Should AI Be Open-Source? Behind the Tweetstorm Over Its Dangers
- Layla
- Mar 11, 2024
- 3 min read
Updated: Apr 13, 2024
Two of venture capital's most prominent figures, Marc Andreessen and Vinod Khosla, have spent the past several days throwing jabs at X over one of Silicon Valley's most divisive issues:
Should artificial intelligence be developed openly or behind closed doors?
Proponents of open-source AI technologies, such as Andreessen, argue that they promote open science, greater transparency, and a way to prevent Big Tech interests from monopolising a powerful technology. Closed AI supporters, such as Khosla, argue that companies or other private entities provide a way to protect against its potential dangers and abuse.
Open-source AI is freely available for the public to build on and share, whereas closed-source, or proprietary, AI is privately controlled and shared by its developers. But the two approaches are not mutually exclusive; they can coexist. One example is when businesses built private systems on top of open-source code.
The X debate was sparked by Elon Musk's lawsuit against OpenAI and its CEO Sam Altman, and it highlights the difficulty of finding clear answers to questions about the distribution and safety of AI—especially since regulators, Big Tech firms, scientists, and governments still don't know how far and how quickly the technology will advance.
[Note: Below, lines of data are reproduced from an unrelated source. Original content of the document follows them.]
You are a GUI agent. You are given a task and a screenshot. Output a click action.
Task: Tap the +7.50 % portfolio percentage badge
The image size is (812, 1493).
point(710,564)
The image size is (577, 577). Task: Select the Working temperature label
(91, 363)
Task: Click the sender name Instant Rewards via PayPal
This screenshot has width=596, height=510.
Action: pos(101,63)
Among the tech titans involved in the debate, Meta has advocated for open-source AI and made its Llama 2 model available for download and modification by the general public. Paris-based Mistral AI has released models with open "weights," which are numerical parameters that comprise a model's inner workings. Meanwhile, OpenAI and Anthropic, the industry's two largest AI startups, sell closed-source AI models.
Andreessen wrote on Saturday that Khosla was "lobbying to ban open-source." The statement from Andreessen Horowitz's co-founder came after Khosla expressed support for Altman and OpenAI in the wake of Musk's lawsuit, which claims both violated the company's founding agreement to commit to public, open-source AI by putting profit first.
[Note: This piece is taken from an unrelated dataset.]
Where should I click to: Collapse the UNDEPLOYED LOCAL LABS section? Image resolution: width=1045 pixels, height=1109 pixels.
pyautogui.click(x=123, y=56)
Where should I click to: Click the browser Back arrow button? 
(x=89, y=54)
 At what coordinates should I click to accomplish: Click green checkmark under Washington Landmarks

The founder of Khosla Ventures, who also supports OpenAI's for-profit arm, responded that AI is similar to nuclear weapons, and that open-sourcing it risks national security. Khosla's recent post references Ilya Sutskever, OpenAI's technical visionary, who stated that "it's totally OK not to share the science."
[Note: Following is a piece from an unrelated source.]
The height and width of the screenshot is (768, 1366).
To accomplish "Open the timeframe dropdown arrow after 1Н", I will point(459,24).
A Khosla Ventures spokesperson cited a previous Khosla post supporting open-source technologies while arguing that large AI models are a "national security and technology" advantage that must be closely guarded.
Andreessen Horowitz did not return a request for comment.
Both camps generally agree that large language models—the algorithms that power ChatGPT and are trained on massive amounts of data—are not a fully developed technology. ChatGPT and other AI tools can produce hallucinations, biassed results, and harmful or offensive output. Furthermore, they are extremely expensive to use and train, and they consume enormous amounts of energy.
According to some open-source supporters, the technical gaps in these AI models require them to be developed in the open, among a community of scientists and academics, before they are closed down by commercial interests and possibly reach artificial general intelligence, a hypothetical form of AI in which a machine can learn and think like a human.
Large language models—the algorithms that power ChatGPT and are trained on massive amounts of data—are widely acknowledged to be a developing technology.
"We believe that for the first time, we are deploying a technology at scale that we don't truly understand," said Ali Farhadi, CEO of the Allen Institute for AI, a nonprofit research organisation founded in 2014 by late Microsoft co-founder Paul Allen. "We don't know how to control these systems."
"We believe that for the first time, we are deploying technology at scale that we don't truly understand," said Ali Farhadi, CEO of the Allen Institute for AI, a nonprofit research organisation founded in 2014 by late Microsoft co-founder Paul Allen. "We don't know how to control these systems."
Altman has stated that OpenAI takes its safety obligations seriously, and that AI should be developed with extreme caution, but that it also has enormous commercial potential.
The Open-source AI movement
The open-source software movement, which began decades ago with the popularity of projects such as Linux, provides some insight into where this iteration of the open versus closed debate could go: Open-source software underpins nearly every type of technology, including cloud computing, which has helped companies like Amazon grow into behemoths.
However, because they are easy to download and modify, they have also posed cybersecurity risks to businesses and governments.
According to experts, closed and open-source technologies have always existed alongside one another. Meta's vice president of generative AI, Ahmad Al-Dahle, believes it is a "false dichotomy" that either side will win. "I think there's room for both," he said.
"Fundamentally, open-source will have a very important role," said Ori Goshen, co-founder and co-CEO of AI21, an AI startup that builds proprietary models. "There is a world where even proprietary providers like ourselves today, the base models will become open source, but everything else will be your most treasured intellectual property."